# Text extract:

Obama On Al Qaeda: Defeat And Dismantle

President Barack Obama, accompanied by Secretary of State Hillary Rodham Clinton, announces a new comprehensive new strategy for Afghanistan and Pakistan, Friday, March 27, 2009, in the Eisenhower Executive Office Building on the White House campus in Washington.(AP Photo/Ron Edmonds) AP

President Barack Obama on Friday ordered 4,000 more military troops into Afghanistan, vowing to "disrupt, dismantle and defeat" the terrorist al Qaeda network in Afghanistan and neighboring Pakistan.

In a war that still has no end in sight, Mr. Obama said the fresh infusion of U.S. forces is designed to bolster the Afghan army and turn up the heat on terrorists that he said are plotting new attacks against Americans. The plan takes aim at terrorist havens in Pakistan and challenges the government there and in Afghanistan to show more results.

Mr. Obama called the situation in the region "increasingly perilous" more than seven years after the Taliban was removed from power in Afghanistan.

"If the Afghanistan government falls to the Taliban or allows al Qaeda to go unchallenged," Mr. Obama said, "that country will again be a base for terrorists."
(Read text of President Obama's remarks.)

He announced the troop deployment, as well as plans to send hundreds of additional civilians to Afghanistan, with Secretary of State Hillary Rodham Clinton, Defense Secretary Robert Gates and top intelligence and national security figures at his side. The announcement followed a policy review Obama launched not long after taking office.

# Exercise requirements:
a – Summarize the article on Obama's Afghanistan strategy in two sentences.
b – Restate the stretch of the article on Obama's Afghanistan strategy from "President Barack Obama on" through "power in Afghanistan.", swapping "Afghan army" for "Afghan security forces".
c – Answer these questions about the article on Obama's Afghanistan strategy.
(i) How many additional military troops did Obama order into Afghanistan?
(ii) How long after the Taliban was removed from power did Obama call the situation "increasingly perilous"?
(iii) In which building was the new strategy announced?
Answer from the article alone.

# Supplied information:
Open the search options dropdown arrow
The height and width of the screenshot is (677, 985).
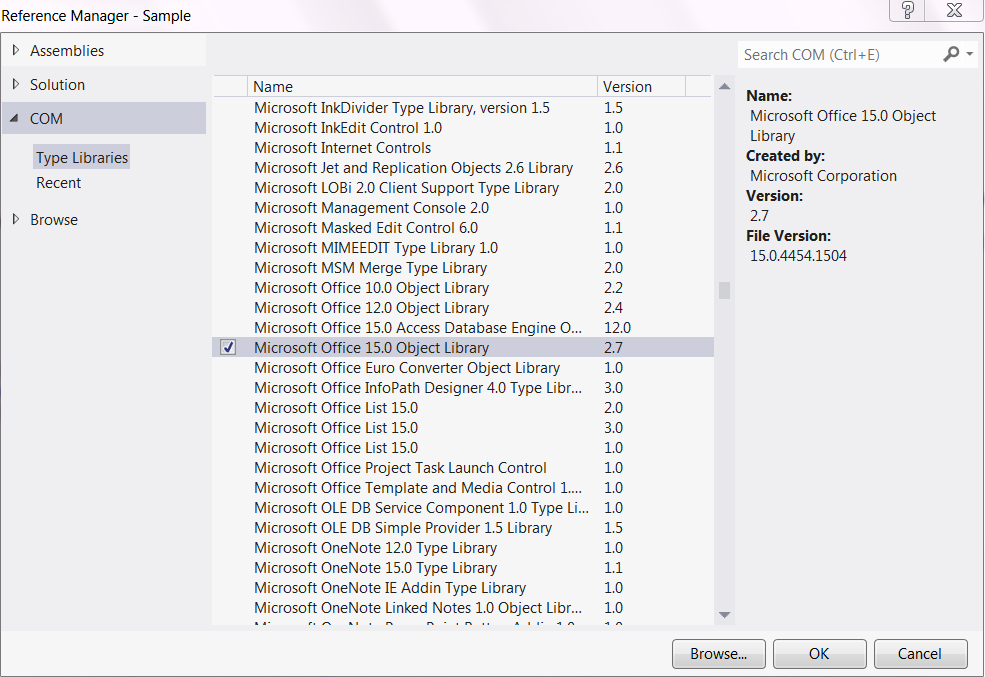click(x=970, y=55)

# Answers to each task:
a – On Friday, President Barack Obama ordered 4,000 more troops into Afghanistan, vowing to "disrupt, dismantle and defeat" al Qaeda in Afghanistan and Pakistan. The plan, which also sends hundreds of additional civilians, aims to bolster the Afghan army, target terrorist havens in Pakistan and press both governments for more results, and it followed a policy review he launched soon after taking office.

b –
President Barack Obama on Friday ordered 4,000 more military troops into Afghanistan, vowing to "disrupt, dismantle and defeat" the terrorist al Qaeda network in Afghanistan and neighboring Pakistan.

In a war that still has no end in sight, Mr. Obama said the fresh infusion of U.S. forces is designed to bolster the Afghan security forces and turn up the heat on terrorists that he said are plotting new attacks against Americans. The plan takes aim at terrorist havens in Pakistan and challenges the government there and in Afghanistan to show more results.

Mr. Obama called the situation in the region "increasingly perilous" more than seven years after the Taliban was removed from power in Afghanistan.

c –
(i) 4,000
(ii) More than seven years
(iii) The Eisenhower Executive Office Building on the White House campus in Washington